Plastic Bouquet is a cross-hemisphere alliance between performers operating at the peak of their powers, pivoting around shared sensibilities and a mutual love of studio craftmanship that’s neither reductive or synthetic; these guys tug at the heartstrings with a genuine pathos and an emotional charge that separates doyens from dilettantes.
Cut predominantly in Saskatoon with the Canadians’ touring rhythm section of drummer Mike Silverman and bassist Andy Beisel, Plastic Bouquet serves up lives gone wrong, roads not taken and people backed into dark corners. Anderson and Williams take charge of vocals, whilst Linthicum sticks manfully to acoustic, electric and pedal steel guitars, organ, piano and keyboards. There is a delightful contrast to behold in Anderson and Williams’ Nancy and Lee-style sparring, with the male voice carrying the honeyed tones. Anderson frequently invokes Sandy Denny and Joni Mitchell in the unpolluted phrasing and languid delivery of her affecting vibrato, whilst there is a certain echo of Roy Orbison, Townes Van Zandt or Richard Hawley in his mournful, velvety croon.
On Your Mind’s Walking Out, Anderson and Williams conspire to cajole an angelic fragility from shards of deep melancholy. “Time is on your side, though you’re looking like you’re barely alive,” she intones with a matter-of-fact steeliness, as Williams’ harmony slides in with a lithe whisper. The title song, a deceptively jaunty tale of lives lost to highway accidents, proves both tantalising and compelling as a murder ballad of Gothic bleakness and out-of-time poetry.

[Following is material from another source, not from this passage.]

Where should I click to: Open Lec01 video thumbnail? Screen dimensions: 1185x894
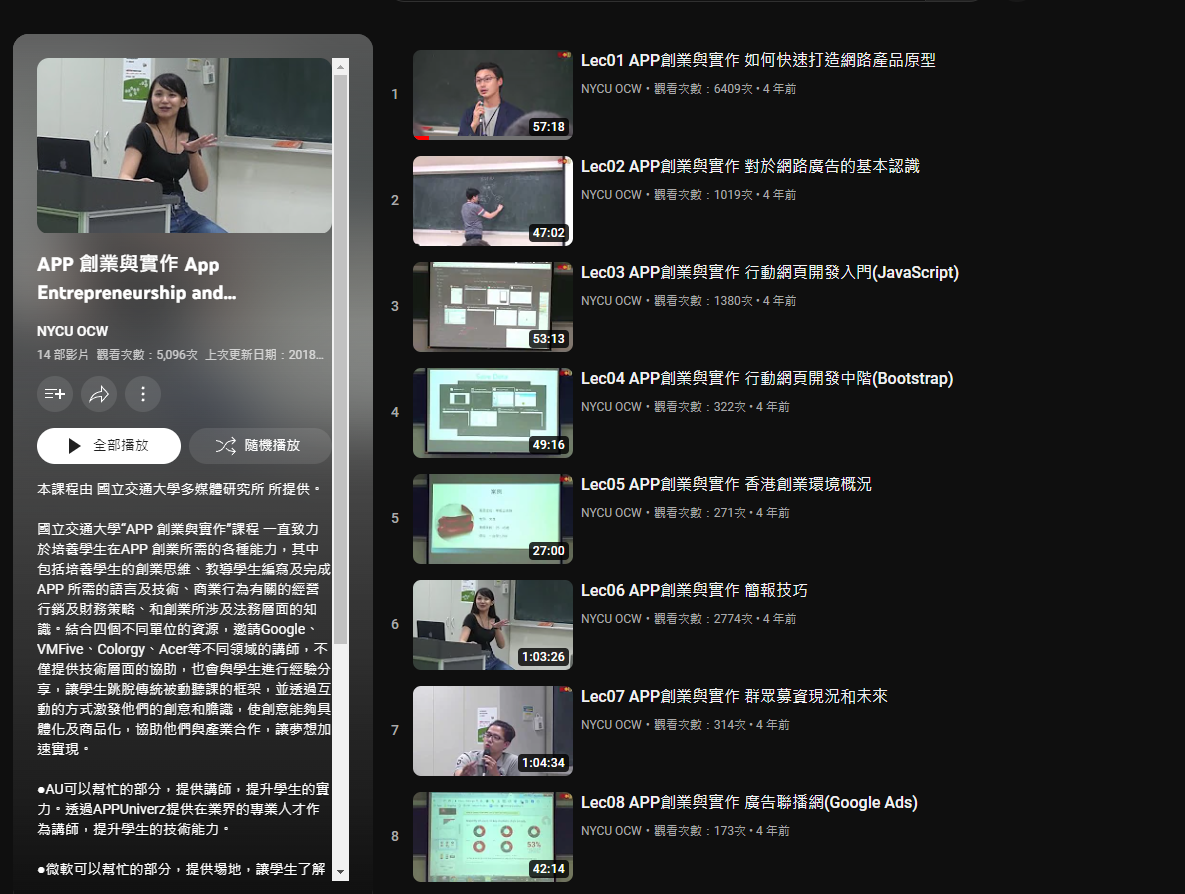tap(492, 95)
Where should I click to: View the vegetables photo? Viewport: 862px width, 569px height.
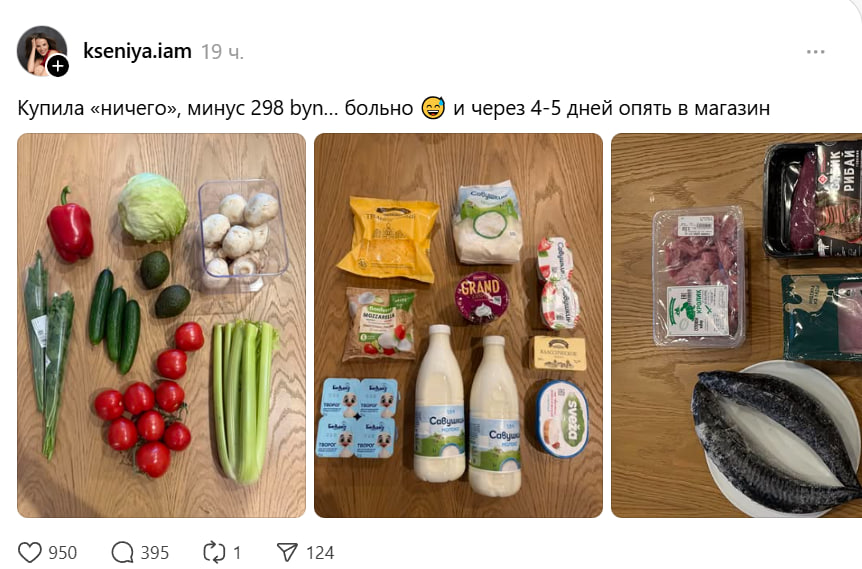(x=162, y=325)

The Flying Burrito Brothers-inflected Isn’t It, described by Kacy as a “tale of fear, lust and a lack of self-possession”, demonstrates Anderson’s easy air of self-assurance and Linthicum’s pedal steel breathes sensuous, prayer-like ripples into I Wonder Why, one of numerous tunes here that reek of a meditative air of eyewitness. The sure-footed and poignant finale, Devil’s Daughter, sees Williams and Anderson trading barbs over acoustic guitar, spartan percussion and bass to stirring effect.
Soulful, wise and impeccably crafted, Plastic Bouquet is a quietly devastating record of emotional explosions simmering beneath soothing, beguiling and tender moods.